* _Tâches à réaliser_:
**A)** Recopiez fidèlement l'extrait sur les perturbateurs endocriniens, du passage « Qu’il s’agisse des » jusqu'à « diabète de type 2. ».
**B)** D'après l'extrait sur les perturbateurs endocriniens, combien de personnes le diabète touche-t-il dans le monde ?
**C)** Prolongez l'extrait sur les perturbateurs endocriniens au-delà de sa dernière phrase.

* _Extrait du document_:
-*-
Des données scientifiques du monde entier sur les effets nombreux et complexes des perturbateurs endocriniens

Qu’il s’agisse des équipes de recherche européennes – Danemark, Royaume-Uni, France, Allemagne, Suède, Espagne, Suisse, etc. – ou d’équipes du monde entier, les scientifiques soulignent tous dans leurs publications et leurs recherches la complexité des mécanismes d’action des substances PE, seules ou en mélanges, et également la grande variété des effets potentiels de ces substances. Leur contribution à l’obésité ou au diabète – le diabète touchant 380 millions de personnes dans le monde, et touche 5,4% de la population française – qui sont devenues de véritables épidémies ont été notamment soulignées. Il a été souligné par exemple que les femmes avec une obésité viscérale ont plus de perturbateurs endocriniens dans les graisses que les autres, l’obésité viscérale étant un facteur de diabète de type 2.
-*-
[Items listés dans un jeu de données]

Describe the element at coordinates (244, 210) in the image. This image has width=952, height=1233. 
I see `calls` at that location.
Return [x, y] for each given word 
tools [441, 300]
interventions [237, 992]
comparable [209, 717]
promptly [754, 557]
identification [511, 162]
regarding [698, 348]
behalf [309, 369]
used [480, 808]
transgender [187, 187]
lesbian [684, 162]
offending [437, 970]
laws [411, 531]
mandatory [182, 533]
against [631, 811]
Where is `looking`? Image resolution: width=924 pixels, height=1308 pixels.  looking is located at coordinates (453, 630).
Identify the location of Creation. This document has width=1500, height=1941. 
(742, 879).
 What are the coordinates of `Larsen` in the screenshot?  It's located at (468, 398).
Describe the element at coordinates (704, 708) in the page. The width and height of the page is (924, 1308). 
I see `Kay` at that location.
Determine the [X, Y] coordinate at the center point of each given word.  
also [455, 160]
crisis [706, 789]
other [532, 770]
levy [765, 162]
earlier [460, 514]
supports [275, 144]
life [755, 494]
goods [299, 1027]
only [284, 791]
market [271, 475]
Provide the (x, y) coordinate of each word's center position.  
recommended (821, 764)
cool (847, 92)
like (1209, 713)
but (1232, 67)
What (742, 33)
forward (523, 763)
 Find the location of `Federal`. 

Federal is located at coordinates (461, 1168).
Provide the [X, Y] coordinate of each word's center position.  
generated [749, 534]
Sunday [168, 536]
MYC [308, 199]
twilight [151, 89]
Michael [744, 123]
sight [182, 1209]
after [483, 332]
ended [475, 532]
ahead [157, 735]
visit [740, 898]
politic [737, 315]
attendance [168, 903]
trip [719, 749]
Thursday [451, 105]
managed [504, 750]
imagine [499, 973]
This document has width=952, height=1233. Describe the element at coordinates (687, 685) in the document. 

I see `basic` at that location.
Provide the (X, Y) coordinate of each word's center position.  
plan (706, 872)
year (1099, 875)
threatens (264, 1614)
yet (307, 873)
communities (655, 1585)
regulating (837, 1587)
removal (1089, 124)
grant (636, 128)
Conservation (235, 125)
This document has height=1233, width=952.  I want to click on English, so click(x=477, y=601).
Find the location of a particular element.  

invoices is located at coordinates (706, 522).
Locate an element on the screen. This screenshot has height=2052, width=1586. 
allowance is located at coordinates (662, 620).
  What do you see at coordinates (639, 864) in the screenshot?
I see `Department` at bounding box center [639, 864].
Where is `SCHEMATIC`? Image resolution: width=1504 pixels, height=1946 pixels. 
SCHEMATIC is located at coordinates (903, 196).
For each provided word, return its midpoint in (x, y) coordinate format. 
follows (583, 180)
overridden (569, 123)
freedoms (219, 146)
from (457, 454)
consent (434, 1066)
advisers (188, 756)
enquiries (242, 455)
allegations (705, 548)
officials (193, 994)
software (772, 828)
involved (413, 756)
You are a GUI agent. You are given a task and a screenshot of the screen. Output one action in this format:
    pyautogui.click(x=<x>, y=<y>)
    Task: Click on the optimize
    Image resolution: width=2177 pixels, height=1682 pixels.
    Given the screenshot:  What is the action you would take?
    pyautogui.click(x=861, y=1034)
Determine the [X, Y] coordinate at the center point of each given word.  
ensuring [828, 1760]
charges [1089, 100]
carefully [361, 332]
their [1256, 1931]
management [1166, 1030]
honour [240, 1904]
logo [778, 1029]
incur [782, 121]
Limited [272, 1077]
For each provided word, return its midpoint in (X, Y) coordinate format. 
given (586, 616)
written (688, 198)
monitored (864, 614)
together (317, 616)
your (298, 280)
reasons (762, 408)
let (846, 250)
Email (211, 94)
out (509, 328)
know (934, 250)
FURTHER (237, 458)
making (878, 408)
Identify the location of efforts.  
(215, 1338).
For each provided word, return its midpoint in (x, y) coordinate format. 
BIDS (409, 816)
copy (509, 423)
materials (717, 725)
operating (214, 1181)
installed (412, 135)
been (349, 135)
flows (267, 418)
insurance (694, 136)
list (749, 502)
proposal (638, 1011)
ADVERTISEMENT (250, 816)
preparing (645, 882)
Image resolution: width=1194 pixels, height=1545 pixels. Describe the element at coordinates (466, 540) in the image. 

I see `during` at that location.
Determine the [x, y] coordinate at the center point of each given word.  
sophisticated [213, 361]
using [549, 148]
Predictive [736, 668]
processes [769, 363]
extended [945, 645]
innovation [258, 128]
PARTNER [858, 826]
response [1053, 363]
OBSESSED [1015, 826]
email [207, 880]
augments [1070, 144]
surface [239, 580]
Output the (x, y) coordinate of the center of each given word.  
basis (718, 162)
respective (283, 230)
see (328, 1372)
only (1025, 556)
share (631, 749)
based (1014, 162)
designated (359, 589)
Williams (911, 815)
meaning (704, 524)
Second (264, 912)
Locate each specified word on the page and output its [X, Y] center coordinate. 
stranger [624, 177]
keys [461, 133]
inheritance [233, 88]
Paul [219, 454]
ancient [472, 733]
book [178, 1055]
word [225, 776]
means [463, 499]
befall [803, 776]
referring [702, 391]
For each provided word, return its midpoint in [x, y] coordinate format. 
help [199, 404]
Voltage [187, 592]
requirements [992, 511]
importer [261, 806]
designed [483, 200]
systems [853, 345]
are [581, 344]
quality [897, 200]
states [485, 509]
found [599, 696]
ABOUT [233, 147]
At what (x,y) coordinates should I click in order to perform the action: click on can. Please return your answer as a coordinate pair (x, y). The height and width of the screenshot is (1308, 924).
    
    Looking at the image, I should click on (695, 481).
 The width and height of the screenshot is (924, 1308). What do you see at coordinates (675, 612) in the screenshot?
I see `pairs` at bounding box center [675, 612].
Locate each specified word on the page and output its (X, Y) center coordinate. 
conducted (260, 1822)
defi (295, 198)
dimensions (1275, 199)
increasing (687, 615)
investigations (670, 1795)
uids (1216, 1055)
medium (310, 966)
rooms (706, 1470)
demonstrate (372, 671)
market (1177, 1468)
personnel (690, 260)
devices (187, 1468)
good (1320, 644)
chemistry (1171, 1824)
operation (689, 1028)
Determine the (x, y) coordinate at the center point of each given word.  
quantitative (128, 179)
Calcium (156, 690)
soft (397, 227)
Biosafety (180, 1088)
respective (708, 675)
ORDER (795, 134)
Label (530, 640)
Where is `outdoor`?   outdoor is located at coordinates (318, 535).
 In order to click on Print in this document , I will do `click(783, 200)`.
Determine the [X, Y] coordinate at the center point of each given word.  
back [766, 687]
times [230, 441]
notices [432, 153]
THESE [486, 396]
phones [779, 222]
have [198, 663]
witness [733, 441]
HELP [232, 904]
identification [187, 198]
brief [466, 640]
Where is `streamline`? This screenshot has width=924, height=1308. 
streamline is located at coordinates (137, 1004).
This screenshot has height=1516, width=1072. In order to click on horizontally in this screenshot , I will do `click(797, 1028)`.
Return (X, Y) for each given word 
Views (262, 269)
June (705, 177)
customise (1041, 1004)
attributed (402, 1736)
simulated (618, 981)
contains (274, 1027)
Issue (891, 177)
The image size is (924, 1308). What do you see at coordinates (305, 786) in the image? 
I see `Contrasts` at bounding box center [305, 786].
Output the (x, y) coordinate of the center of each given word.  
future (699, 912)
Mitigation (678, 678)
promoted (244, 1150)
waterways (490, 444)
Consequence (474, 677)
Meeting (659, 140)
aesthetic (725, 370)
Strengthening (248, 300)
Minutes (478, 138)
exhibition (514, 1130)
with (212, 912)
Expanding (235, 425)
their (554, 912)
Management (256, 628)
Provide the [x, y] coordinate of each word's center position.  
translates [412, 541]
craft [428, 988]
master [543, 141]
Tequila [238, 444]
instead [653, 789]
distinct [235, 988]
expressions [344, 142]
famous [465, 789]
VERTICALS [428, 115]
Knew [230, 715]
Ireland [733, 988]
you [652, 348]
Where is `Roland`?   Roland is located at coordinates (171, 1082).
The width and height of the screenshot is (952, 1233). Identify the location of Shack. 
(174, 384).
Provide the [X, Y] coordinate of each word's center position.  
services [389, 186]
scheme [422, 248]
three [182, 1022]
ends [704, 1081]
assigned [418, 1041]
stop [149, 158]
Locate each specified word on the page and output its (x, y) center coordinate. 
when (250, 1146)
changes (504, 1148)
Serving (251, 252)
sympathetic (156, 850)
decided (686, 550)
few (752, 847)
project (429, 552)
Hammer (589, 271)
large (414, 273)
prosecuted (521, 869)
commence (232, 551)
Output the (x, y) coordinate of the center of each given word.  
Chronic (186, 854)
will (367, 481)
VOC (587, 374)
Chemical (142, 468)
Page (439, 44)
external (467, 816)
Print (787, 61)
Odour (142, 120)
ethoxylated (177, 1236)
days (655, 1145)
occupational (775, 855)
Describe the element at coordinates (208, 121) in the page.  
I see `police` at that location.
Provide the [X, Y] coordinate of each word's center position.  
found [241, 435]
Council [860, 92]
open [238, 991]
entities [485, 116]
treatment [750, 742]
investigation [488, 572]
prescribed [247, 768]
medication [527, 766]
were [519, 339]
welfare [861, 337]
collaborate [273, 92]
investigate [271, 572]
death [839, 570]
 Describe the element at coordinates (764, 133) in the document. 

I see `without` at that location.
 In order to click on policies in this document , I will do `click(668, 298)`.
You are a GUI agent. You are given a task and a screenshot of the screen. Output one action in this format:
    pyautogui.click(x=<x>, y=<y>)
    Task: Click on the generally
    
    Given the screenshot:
-*-
* _Réponses attendues_:
**A)**
Qu’il s’agisse des équipes de recherche européennes – Danemark, Royaume-Uni, France, Allemagne, Suède, Espagne, Suisse, etc. – ou d’équipes du monde entier, les scientifiques soulignent tous dans leurs publications et leurs recherches la complexité des mécanismes d’action des substances PE, seules ou en mélanges, et également la grande variété des effets potentiels de ces substances. Leur contribution à l’obésité ou au diabète – le diabète touchant 380 millions de personnes dans le monde, et touche 5,4% de la population française – qui sont devenues de véritables épidémies ont été notamment soulignées. Il a été souligné par exemple que les femmes avec une obésité viscérale ont plus de perturbateurs endocriniens dans les graisses que les autres, l’obésité viscérale étant un facteur de diabète de type 2.

**B)** 380 millions de personnes.

**C)**
Les bisphénols: une famille à problèmes

Le bisphénol A – qui à lui seul est l’objet de pas moins de 10000 publications a été mis en cause par plusieurs chercheurs: interférence avec le métabolisme du glucose, impacts sur le système immunitaire au niveau intestinal et systémique en cas d’exposition périnatale, rôle dans les troubles du neurodéveloppement en cas d’exposition précoce. Les substituts du bisphénol A – BPS, BPF et BPAF par exemple- ont fait l’objet d’une présentation montrant que le BPS par exemple peut avoir des effets sur les fonctions reproductives et la croissance pondérale. Entre 1000 et 10 000 tonnes de BPS seraient produites en Europe chaque année. Lors de son intervention, une chercheuse a mentionné les effets des polluants chimiques sur la baisse de la fécondité et rappelé l’appel lancé par la Fédération Internationale des Gynécologues Obstétriciens en octobre dernier, en faveur de la prévention des expositions à des polluants chimiques environnementaux.

Perturbateurs endocriniens: quels coûts?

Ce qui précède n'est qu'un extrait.